Exercise: Starting at the line that has "Click the folder" and ending after the line that has "[x=222, y=27]", write out those lines again with "variable name" replaced by "file name" and everything else unchanged. Leave the pictures out of your answer.

Material provided:

* * * * * * *

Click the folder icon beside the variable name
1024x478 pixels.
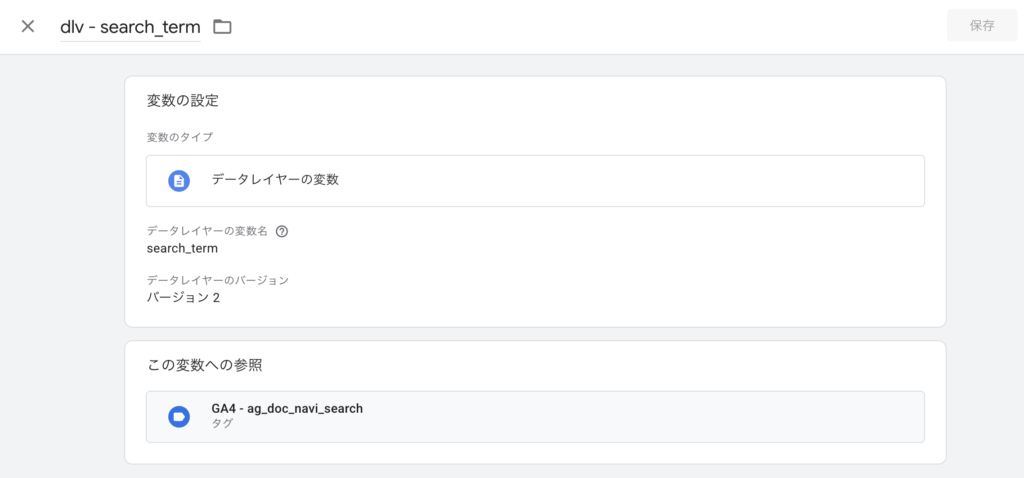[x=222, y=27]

* * * * * * *

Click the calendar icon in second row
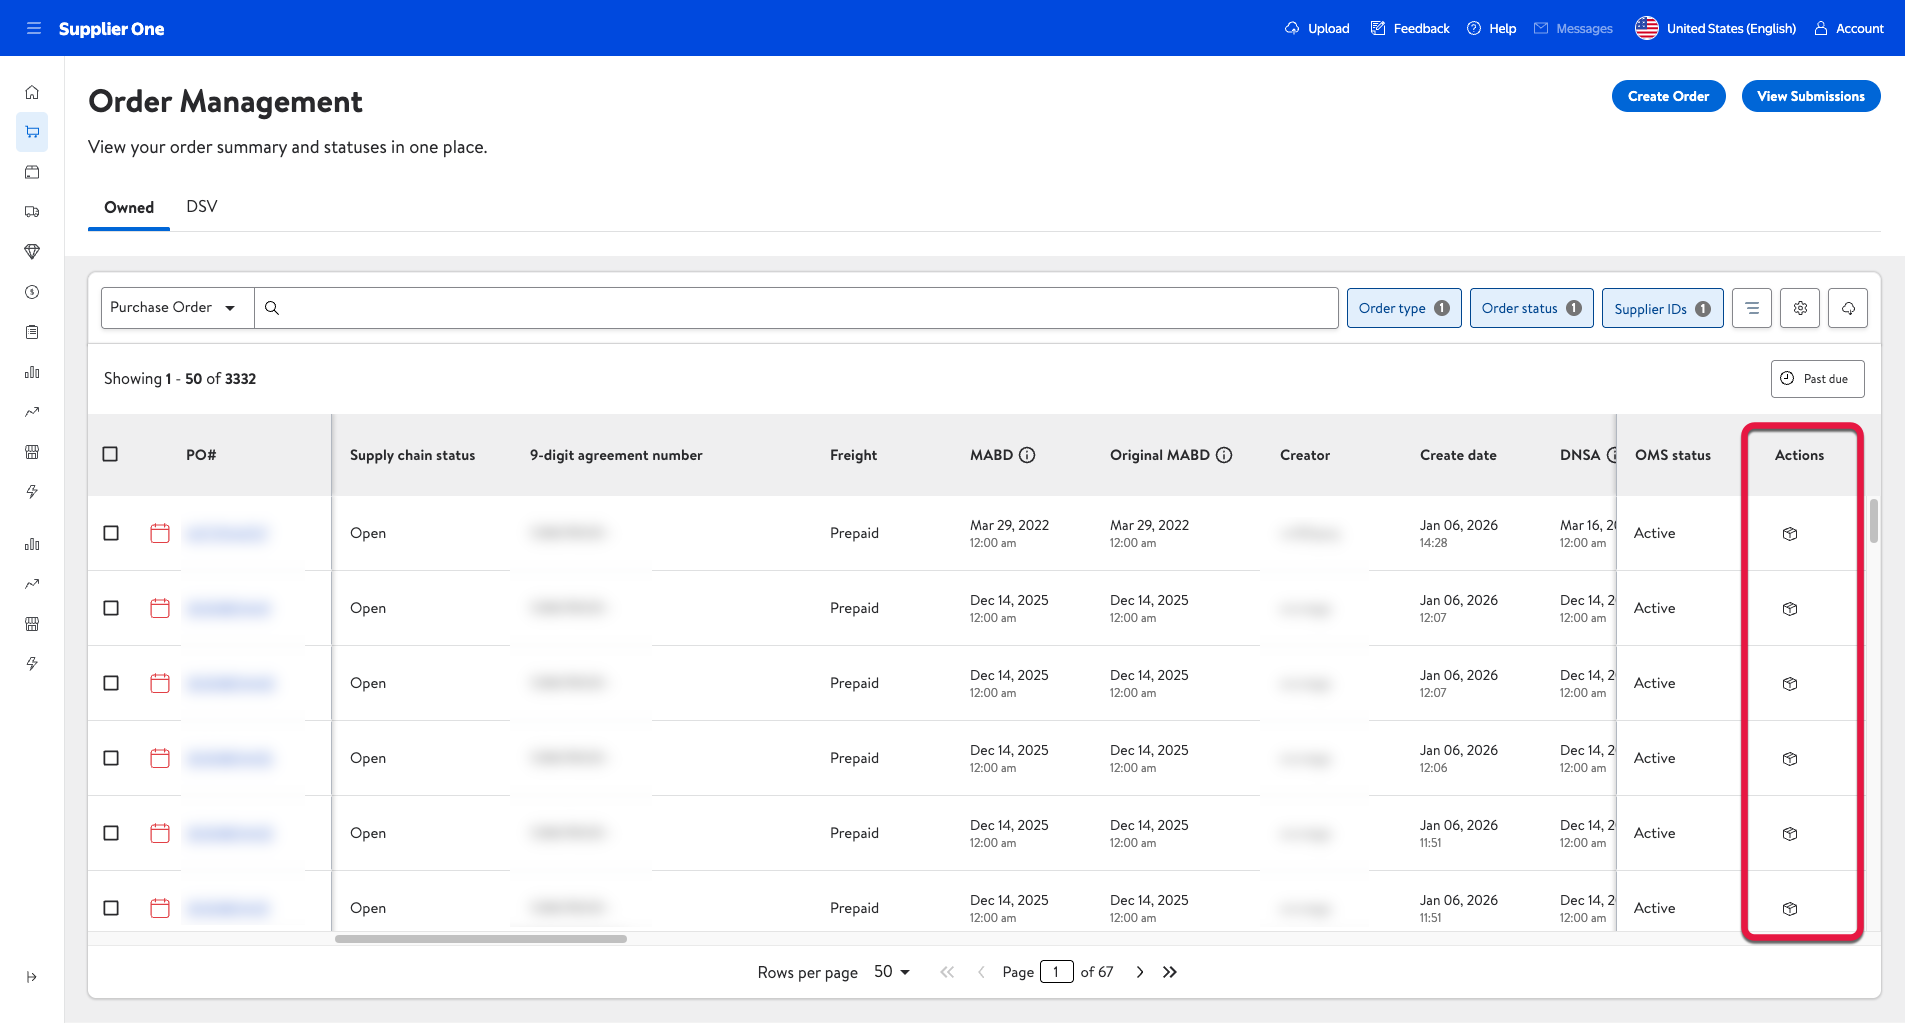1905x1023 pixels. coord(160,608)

* * * * * * *

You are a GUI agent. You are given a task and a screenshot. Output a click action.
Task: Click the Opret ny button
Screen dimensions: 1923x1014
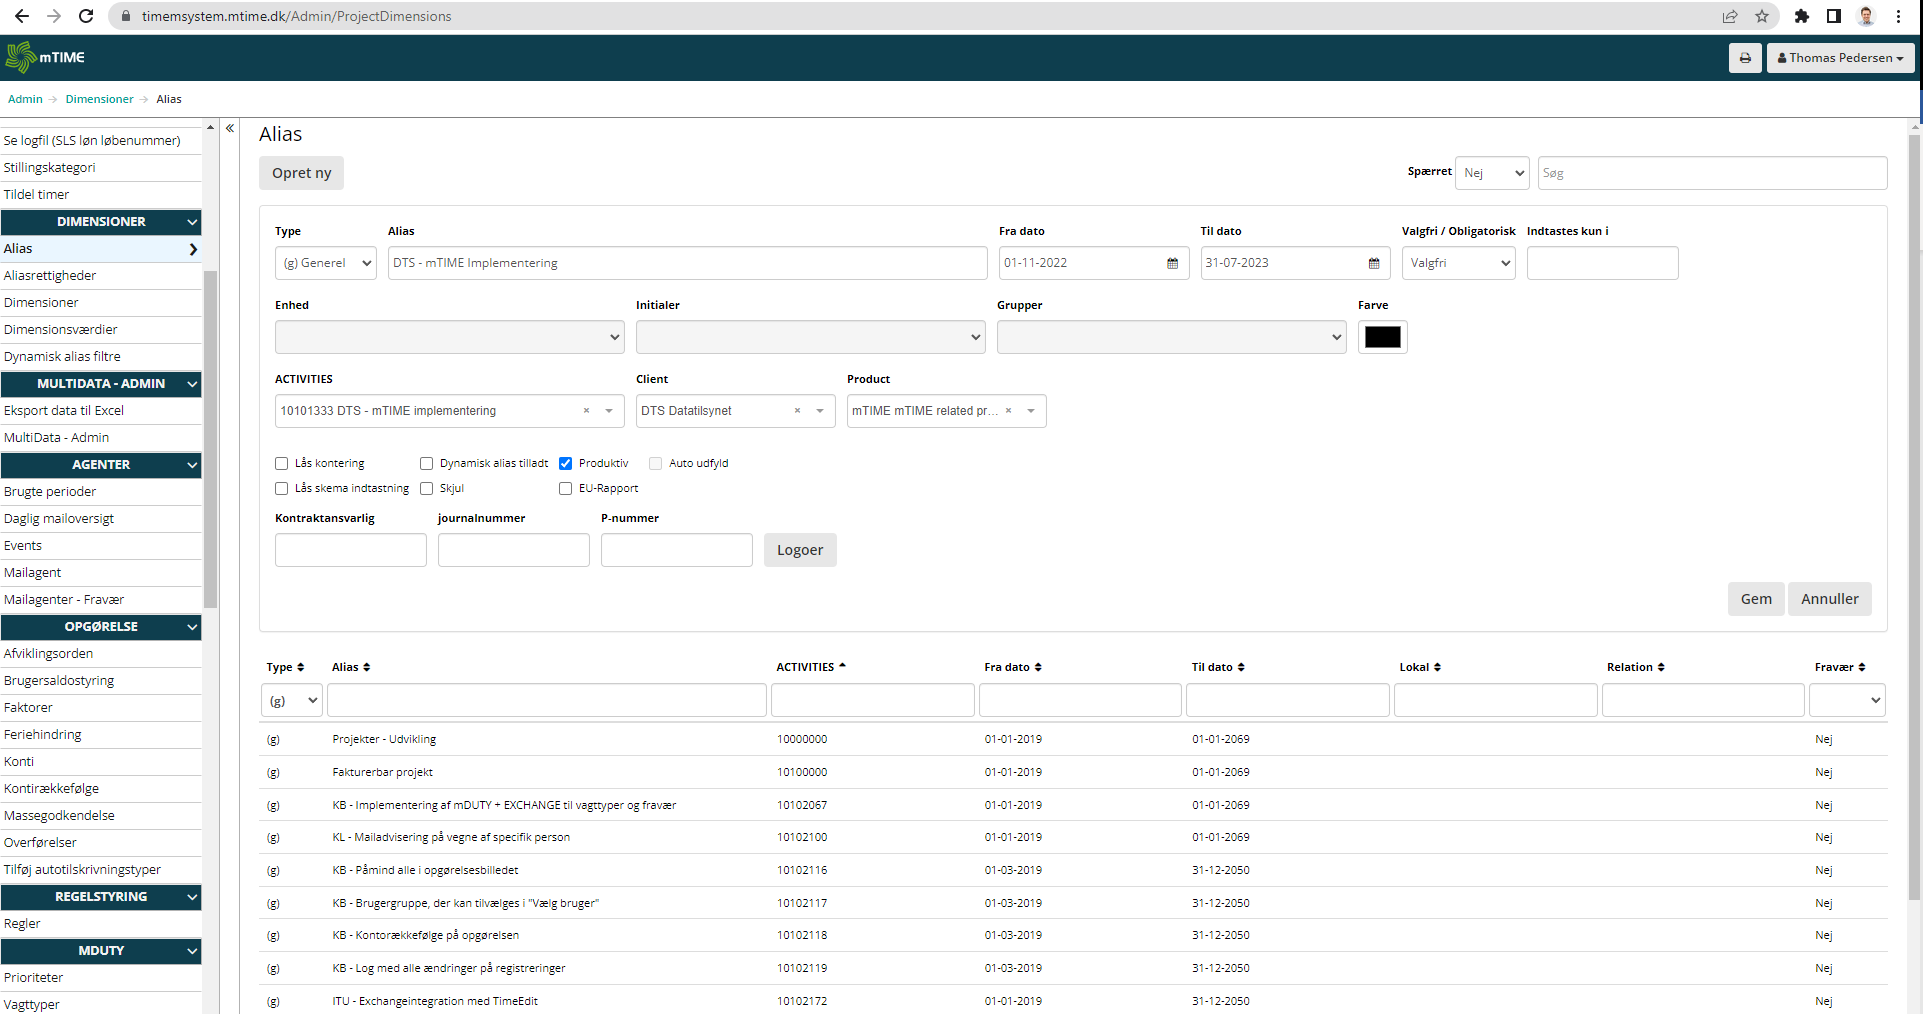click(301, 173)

* * * * * * *

Exercise response:
Click the folder icon beside the file name
1024x478 pixels.
[x=222, y=27]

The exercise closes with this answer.